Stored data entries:

################

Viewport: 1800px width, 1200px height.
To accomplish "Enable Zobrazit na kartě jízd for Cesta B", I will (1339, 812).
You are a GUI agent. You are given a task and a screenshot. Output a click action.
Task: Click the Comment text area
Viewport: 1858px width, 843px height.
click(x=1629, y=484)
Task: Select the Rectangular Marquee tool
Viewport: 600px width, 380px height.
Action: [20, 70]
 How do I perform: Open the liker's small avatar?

################

§ **Your assignment**:
Write out all of the records exactly as they stand above.

§ **Result for this exercise**:
Viewport: 1800px width, 1200px height.
To accomplish "Enable Zobrazit na kartě jízd for Cesta B", I will (1339, 812).
You are a GUI agent. You are given a task and a screenshot. Output a click action.
Task: Click the Comment text area
Viewport: 1858px width, 843px height.
click(x=1629, y=484)
Task: Select the Rectangular Marquee tool
Viewport: 600px width, 380px height.
Action: [20, 70]
 How do I perform: Open the liker's small avatar?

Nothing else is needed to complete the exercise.